Copy out every line of the items below that contains the string "perform", matching case exactly.

— start DATASET ENTRIES —

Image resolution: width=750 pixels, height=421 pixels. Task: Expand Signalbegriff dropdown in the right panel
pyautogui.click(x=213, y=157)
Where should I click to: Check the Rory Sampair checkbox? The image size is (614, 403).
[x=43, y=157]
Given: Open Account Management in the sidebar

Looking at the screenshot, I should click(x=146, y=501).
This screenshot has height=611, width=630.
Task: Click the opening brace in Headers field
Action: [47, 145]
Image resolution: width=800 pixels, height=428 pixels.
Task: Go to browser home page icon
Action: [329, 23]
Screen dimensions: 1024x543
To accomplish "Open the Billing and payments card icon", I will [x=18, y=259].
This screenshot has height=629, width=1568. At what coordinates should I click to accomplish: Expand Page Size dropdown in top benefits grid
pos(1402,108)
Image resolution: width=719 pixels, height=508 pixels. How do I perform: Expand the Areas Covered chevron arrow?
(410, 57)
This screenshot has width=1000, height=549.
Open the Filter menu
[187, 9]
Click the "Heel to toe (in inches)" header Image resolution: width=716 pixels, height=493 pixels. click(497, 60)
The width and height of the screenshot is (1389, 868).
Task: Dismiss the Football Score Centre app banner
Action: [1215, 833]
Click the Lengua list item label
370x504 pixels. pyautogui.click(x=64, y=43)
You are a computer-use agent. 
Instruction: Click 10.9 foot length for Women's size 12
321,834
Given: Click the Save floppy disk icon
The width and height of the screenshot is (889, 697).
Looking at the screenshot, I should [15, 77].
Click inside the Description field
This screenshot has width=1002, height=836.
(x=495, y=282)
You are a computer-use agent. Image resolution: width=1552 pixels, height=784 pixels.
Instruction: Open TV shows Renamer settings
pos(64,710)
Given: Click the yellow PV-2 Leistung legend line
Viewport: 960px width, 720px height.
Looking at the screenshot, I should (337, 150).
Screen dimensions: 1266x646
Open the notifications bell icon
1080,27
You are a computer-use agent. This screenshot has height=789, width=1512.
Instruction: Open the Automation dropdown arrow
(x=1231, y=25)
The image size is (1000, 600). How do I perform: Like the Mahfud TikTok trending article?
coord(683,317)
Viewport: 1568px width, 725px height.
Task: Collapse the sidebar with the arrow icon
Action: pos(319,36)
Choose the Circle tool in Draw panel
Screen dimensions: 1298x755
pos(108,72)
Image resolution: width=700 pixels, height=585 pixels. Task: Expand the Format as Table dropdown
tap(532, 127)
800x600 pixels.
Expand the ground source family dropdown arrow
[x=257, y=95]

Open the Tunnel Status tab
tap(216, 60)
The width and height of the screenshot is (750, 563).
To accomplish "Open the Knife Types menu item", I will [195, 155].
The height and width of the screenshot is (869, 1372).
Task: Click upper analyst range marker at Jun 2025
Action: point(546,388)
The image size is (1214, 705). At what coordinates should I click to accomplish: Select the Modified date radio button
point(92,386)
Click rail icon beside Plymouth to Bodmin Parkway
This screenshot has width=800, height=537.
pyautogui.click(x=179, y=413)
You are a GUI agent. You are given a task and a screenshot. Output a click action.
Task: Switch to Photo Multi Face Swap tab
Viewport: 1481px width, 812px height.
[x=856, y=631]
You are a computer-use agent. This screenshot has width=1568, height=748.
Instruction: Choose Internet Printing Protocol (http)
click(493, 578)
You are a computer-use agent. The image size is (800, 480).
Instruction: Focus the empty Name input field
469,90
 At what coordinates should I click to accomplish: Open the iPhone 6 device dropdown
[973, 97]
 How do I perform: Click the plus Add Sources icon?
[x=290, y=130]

— end DATASET ENTRIES —

__RESPONSE TO THE TASK__.
Image resolution: width=719 pixels, height=508 pixels. How do I perform: Expand the Areas Covered chevron arrow?
The image size is (1000, 600). How do I perform: Like the Mahfud TikTok trending article?
 How do I perform: Click the plus Add Sources icon?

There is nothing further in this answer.